I did love writing letters (and receiving them) when I was younger…especially to you, Paula! Remember the sealing wax phase, when we collected stamps and different coloured was to seal our letters? I have no idea where my ‘J’ and my Leo lion ended up but what satisfaction after creating a written masterpiece to put it in an envelope and seal it so substantively with a personal expression!
P2
I owe you a letter!
JB
Hi Paula
Thanks so much for the inspiration to begin letter writing again. I used to write regularly with my sister especially and think about writing others as well, but it has all fallen by the wayside. I do like the fact that I can think about what I want to say as I write it and and yes do miss getting a personal hand written note in the mail box – emails don’t equate to this, although I do love the speed we have with our digital age.

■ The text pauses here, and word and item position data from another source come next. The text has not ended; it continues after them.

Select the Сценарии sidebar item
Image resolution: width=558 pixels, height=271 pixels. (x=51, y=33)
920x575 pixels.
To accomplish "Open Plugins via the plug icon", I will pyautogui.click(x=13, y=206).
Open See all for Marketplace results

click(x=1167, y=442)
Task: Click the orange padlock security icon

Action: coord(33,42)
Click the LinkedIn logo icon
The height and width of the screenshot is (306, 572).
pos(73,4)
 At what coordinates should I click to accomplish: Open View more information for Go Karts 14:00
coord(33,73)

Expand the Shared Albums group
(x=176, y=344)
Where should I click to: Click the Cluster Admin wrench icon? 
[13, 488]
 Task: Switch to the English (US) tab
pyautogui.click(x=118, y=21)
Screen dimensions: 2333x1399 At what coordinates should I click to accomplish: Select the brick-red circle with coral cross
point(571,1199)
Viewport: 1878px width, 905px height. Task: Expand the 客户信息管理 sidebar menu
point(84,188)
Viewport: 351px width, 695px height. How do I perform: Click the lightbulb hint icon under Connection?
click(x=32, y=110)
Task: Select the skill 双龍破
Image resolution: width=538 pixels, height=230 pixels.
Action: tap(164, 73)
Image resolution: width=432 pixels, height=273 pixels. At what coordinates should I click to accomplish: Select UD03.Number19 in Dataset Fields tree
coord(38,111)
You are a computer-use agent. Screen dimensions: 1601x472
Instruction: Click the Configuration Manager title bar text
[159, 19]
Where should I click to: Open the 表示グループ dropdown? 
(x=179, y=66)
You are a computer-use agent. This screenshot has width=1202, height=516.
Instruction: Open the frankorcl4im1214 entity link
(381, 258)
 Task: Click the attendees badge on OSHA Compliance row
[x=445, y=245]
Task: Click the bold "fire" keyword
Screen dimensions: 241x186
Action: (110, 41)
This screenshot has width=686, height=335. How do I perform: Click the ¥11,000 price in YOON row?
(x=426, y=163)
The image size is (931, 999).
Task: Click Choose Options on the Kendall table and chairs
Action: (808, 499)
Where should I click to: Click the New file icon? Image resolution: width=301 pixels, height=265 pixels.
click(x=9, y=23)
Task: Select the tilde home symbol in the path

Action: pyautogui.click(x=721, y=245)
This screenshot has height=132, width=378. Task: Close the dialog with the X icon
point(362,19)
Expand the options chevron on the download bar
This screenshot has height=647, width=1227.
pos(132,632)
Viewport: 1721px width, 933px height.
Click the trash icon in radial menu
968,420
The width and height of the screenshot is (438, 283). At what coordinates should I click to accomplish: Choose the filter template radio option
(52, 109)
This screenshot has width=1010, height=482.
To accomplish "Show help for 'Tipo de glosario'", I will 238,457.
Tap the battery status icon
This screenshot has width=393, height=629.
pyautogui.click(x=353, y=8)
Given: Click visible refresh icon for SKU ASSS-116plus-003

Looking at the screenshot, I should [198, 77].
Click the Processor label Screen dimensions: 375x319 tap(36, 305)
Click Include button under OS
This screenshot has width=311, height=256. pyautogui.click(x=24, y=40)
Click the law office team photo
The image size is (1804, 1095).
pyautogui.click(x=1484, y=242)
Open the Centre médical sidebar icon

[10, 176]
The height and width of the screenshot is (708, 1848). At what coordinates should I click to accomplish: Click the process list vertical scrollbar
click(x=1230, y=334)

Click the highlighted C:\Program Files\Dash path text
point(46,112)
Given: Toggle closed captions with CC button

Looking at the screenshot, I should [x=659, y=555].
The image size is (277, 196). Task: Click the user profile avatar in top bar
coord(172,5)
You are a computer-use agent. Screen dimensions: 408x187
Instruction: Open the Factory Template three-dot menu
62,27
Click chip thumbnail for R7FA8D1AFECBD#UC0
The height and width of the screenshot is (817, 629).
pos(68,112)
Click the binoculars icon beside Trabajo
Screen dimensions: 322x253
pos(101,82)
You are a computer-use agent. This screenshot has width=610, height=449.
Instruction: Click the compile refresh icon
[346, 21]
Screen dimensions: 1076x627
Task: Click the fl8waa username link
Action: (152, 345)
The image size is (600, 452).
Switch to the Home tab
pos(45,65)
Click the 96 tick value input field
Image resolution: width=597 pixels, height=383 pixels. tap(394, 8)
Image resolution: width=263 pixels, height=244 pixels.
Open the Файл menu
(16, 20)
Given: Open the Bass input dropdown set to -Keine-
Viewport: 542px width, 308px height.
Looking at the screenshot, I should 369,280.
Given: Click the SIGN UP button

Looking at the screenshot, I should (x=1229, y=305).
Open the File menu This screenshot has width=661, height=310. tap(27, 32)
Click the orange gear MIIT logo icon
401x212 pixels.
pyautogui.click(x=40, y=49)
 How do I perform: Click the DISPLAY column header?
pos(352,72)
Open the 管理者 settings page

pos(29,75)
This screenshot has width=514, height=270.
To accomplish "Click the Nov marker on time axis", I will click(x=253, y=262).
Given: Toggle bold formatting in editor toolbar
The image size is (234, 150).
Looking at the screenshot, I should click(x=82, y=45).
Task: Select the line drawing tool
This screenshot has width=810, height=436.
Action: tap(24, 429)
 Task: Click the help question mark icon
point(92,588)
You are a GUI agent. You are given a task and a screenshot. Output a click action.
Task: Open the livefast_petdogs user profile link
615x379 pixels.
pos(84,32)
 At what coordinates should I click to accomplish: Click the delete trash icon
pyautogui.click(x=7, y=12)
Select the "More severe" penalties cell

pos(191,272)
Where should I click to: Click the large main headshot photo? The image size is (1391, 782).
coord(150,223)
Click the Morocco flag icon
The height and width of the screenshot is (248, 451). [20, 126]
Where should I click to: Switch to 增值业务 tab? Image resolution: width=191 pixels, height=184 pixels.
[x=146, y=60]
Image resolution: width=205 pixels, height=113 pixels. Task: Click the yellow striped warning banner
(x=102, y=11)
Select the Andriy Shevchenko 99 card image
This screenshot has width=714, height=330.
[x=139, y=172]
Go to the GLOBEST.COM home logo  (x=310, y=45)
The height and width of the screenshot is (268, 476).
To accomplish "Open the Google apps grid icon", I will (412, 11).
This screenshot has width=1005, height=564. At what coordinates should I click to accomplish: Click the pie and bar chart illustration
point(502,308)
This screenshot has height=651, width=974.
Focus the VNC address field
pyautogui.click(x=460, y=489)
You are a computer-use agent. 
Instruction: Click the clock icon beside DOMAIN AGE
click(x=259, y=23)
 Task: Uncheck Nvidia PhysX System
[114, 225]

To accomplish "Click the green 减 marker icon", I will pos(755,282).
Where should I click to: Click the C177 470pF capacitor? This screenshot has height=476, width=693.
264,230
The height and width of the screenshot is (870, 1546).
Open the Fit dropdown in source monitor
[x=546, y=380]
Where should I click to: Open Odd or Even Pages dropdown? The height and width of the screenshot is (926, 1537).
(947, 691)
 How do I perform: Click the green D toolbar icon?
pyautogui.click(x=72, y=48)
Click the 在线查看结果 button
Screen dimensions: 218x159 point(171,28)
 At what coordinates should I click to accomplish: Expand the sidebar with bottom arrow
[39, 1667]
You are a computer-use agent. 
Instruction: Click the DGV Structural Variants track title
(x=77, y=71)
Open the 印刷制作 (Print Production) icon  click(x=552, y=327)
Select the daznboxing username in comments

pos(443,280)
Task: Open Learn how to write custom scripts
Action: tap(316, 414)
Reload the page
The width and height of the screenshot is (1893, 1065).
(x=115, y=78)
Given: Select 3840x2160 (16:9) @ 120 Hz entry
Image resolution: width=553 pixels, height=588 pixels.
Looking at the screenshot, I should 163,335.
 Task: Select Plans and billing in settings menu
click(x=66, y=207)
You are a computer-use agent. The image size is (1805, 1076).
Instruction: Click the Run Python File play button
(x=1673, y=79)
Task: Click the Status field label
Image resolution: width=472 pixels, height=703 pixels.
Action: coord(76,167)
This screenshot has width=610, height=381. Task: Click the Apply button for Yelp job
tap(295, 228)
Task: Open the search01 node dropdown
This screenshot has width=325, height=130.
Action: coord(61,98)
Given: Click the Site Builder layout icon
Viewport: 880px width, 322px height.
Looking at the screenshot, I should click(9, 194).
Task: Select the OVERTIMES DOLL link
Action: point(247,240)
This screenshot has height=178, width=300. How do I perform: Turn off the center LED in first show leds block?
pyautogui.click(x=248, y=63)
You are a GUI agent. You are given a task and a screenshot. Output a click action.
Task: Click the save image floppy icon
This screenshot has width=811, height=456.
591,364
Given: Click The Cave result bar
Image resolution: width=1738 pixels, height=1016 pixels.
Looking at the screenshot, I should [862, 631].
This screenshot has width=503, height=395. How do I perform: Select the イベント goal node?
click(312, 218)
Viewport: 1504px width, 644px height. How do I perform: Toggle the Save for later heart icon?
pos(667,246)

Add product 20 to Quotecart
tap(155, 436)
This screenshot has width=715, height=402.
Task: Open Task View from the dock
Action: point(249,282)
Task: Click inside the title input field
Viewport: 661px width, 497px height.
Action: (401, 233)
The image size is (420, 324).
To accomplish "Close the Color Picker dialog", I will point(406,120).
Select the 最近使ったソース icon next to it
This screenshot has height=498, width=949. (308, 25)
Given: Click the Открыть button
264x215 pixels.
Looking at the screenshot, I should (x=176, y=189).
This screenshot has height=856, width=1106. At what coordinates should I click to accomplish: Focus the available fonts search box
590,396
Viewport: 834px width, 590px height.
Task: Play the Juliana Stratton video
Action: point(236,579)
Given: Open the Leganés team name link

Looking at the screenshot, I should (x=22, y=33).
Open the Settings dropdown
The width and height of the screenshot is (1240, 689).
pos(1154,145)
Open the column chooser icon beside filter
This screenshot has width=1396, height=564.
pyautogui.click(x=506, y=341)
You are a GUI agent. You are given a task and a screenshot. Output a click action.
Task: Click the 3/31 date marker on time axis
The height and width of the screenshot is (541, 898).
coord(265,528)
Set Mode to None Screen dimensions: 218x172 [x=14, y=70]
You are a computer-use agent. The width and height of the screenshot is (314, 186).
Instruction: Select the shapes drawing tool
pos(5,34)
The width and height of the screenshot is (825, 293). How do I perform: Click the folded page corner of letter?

I am definitely going to buy some lovely stationary to write to my grandmother in law, since I don’t always feel up for a telephone conversation.
Thanks for the inspiration and your wonderful blog.
Enjoy every one of your posts
Thanks a million xx
Hi Paula
Thanks so much for the inspiration to begin letter writing again. I used to write regularly with my sister especially and think about writing others as well, but it has all fallen by the wayside. I do like the fact that I can think about what I want to say as I write it and and yes do miss getting a personal hand written note in the mail box – emails don’t equate to this, although I do love the speed we have with our digital age.
I am definitely going to buy some lovely stationary to write to my grandmother in law, since I don’t always feel up for a telephone conversation.
Thanks for the inspiration and your wonderful blog.
Enjoy every one of your posts
Thanks a million xx
I wrote a letter to my son when he told me he’d decided to become a policeman. I cautioned him to never forget that to be an officer of the law is to serve the public, and to maintain his compassion, honesty and integrity despite the challenges that he was sure to face. He never acknowledged the letter in any way. Until the day that as class valedictorian he stood in front of his fellow cadets and read a portion of my letter. He also said that he had reread my letter several times. I’m not ashamed to say that hearing him say that made me cry. As a mother, you never know if your kids are hearing you. Well this was one time I knew he’d listened. And I know it was because I put my feelings into that letter.
AMEN!! There is nothing better than going to the mailbox and pulling out a handwritten note. We have quite a collection of old letters ourselves. A letter from my great, great grandfather to his family during the Civil War. My brother when in early elementary school telling my grandmother that he was sorry she had broken her tailbone, he was "broke, too."
And most recently notes from all over the country expressing sorrow for the loss of my father-in-law.
Letters are better!!
These comments are better than the post itself! I love all your stories about letter writing and its value!!
Write On! your words touched my heart! I have a box of "correspondence" that I have saved over the years. My grandmas and my cousins were all big letter writers and I loved to send and receive mail. Letter writing is a lost art and I try to do my small part by sending handmade cards and notes for all occasions and sometimes for no reason at all.